8 min read

The AzureVision package is an R frontend to Azure Computer Vision and Azure Custom Vision. These services let you leverage Microsoft’s Azure cloud to carry out visual recognition tasks using advanced image processing models, with minimal machine learning expertise.

The basic idea behind Custom Vision is to take a pre-built image recognition model supplied by Azure, and customise it for your needs by supplying a set of images with which to update it. All model training and prediction is done in the cloud, so you don’t need a powerful machine of your own. Similarly, since you are starting with a model that has already been trained, you don’t need a very large dataset or long training times to obtain good predictions (ideally).

This article walks you through how to create, train and deploy a Custom Vision model in R, using AzureVision.

Creating the resources

You can create the Custom Vision resources via the Azure portal, or in R using the facilities provided by AzureVision. Note that Custom Vision requires at least two resources to be created: one for training, and one for prediction. The available service tiers for Custom Vision are F0 (free, limited to 2 projects for training and 10k transactions/month for prediction) and S0. Here is the R code for creating the resources:


# insert your tenant, subscription, resgroup name and location here
rg <- AzureRMR::get_azure_login(tenant)$
    create_resource_group(rg_name, location=rg_location)
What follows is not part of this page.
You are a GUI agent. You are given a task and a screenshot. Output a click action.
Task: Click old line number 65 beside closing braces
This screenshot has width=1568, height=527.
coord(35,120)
# insert your desired Custom Vision resource names here
res <- rg$create_cognitive_service(custvis_resname,
    service_type="CustomVision.Training", service_tier="S0")
pred_res <- rg$create_cognitive_service(custvis_predresname,
    service_type="CustomVision.Prediction", service_tier="S0")
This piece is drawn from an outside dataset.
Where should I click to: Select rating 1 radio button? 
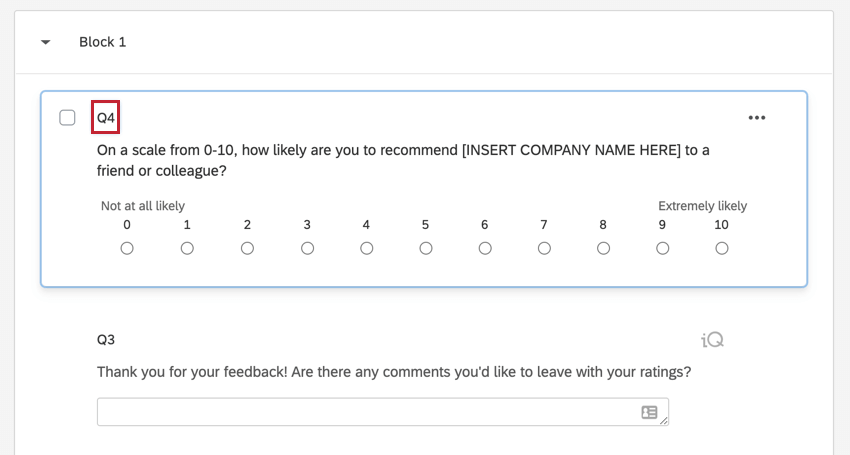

Custom Vision defines two different types of endpoint: a training endpoint, and a prediction endpoint. Somewhat confusingly, they can both use the same hostname, but with different URL paths and authentication keys. To start, call the customvision_training_endpoint function with the service URL and key.

url <- res$properties$endpoint
key <- res$list_keys()[1]

endp <- customvision_training_endpoint(url=url, key=key)

Custom Vision is organised hierarchically. At the top level, we have a project, which represents the data and model for a specific task. Within a project, we have one or more iterations of the model, built on different sets of training images. Each iteration in a project is independent: you can create (train) an iteration, deploy it, and delete it without affecting other iterations.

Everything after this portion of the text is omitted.